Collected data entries
****
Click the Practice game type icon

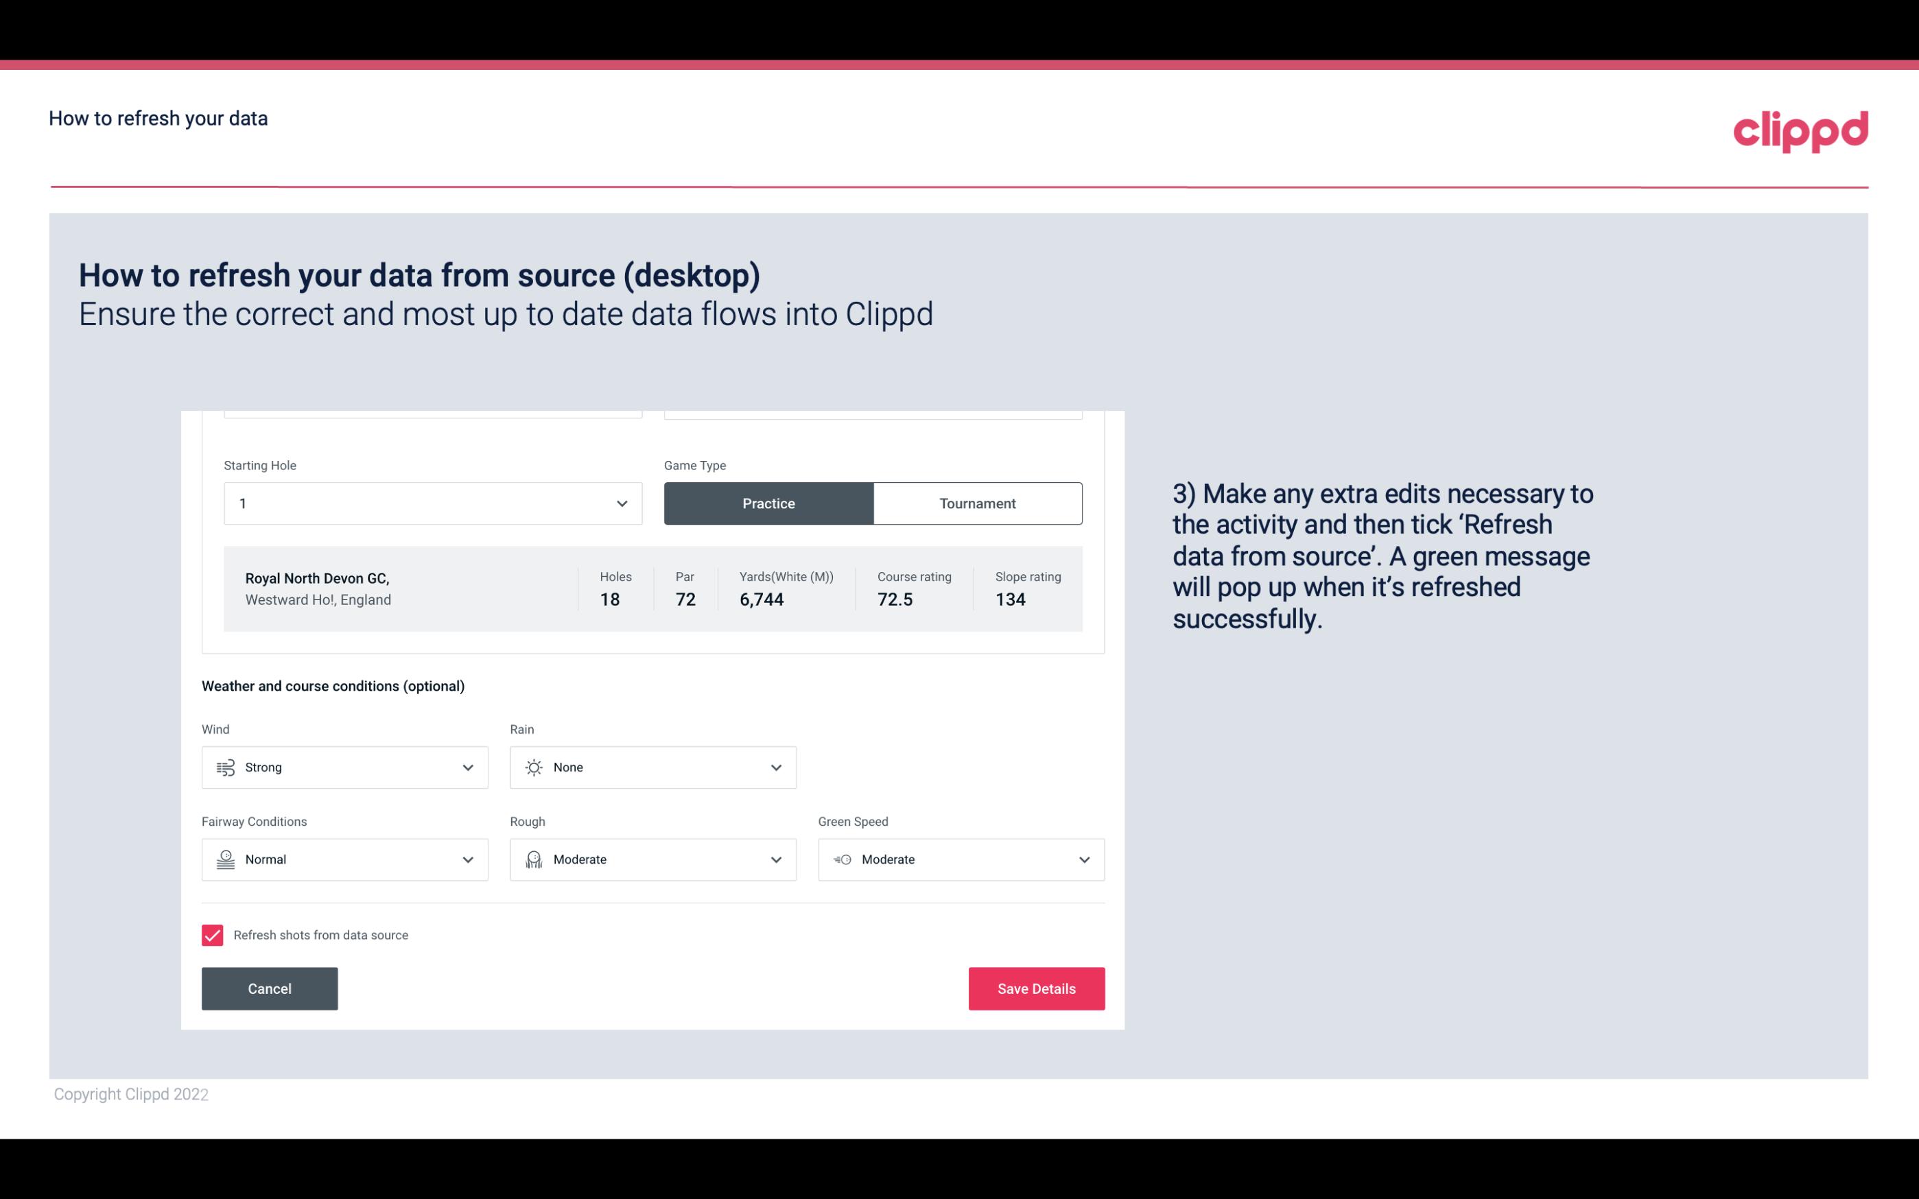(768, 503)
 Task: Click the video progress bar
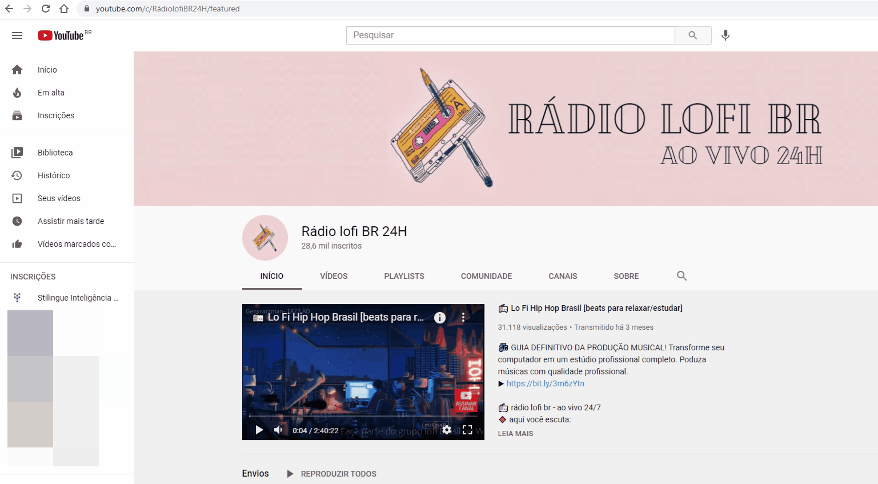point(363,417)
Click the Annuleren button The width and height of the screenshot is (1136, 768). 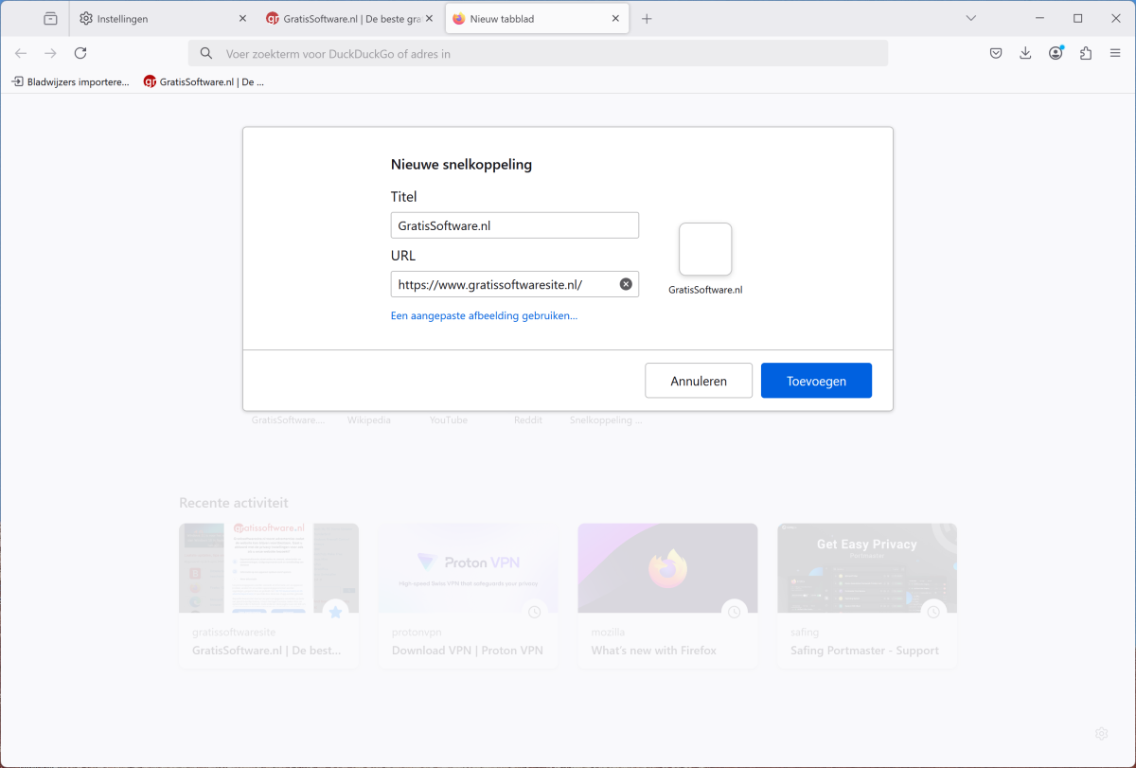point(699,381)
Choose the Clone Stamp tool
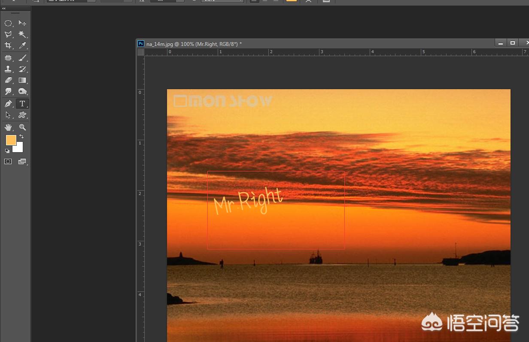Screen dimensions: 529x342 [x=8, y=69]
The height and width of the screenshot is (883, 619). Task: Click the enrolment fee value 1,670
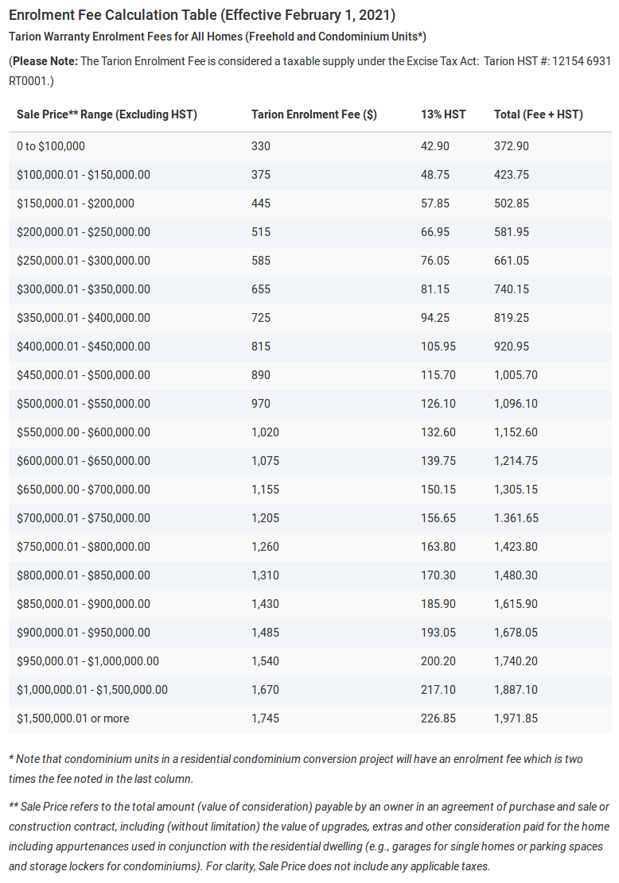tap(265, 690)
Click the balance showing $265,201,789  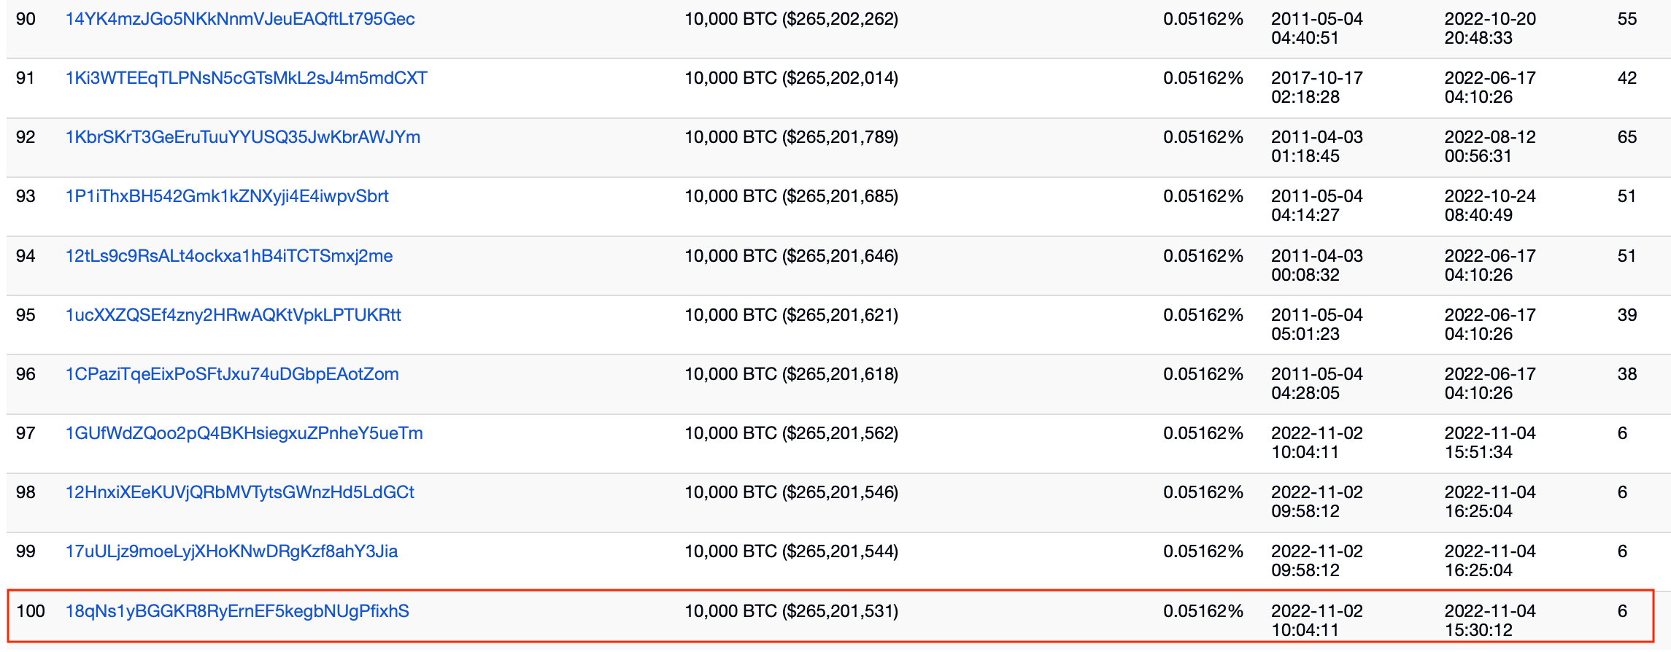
****
Task details
Transcribe the lines that run from the line bearing "Choose the Clone Stamp tool" through the last line of the data. Keep the wording exact and leave out every picture.

Solution for this task
Choose the Clone Stamp tool
Screen dimensions: 529x342 [x=8, y=69]
The height and width of the screenshot is (883, 619). Task: Click the enrolment fee value 1,670
tap(265, 690)
Click the balance showing $265,201,789  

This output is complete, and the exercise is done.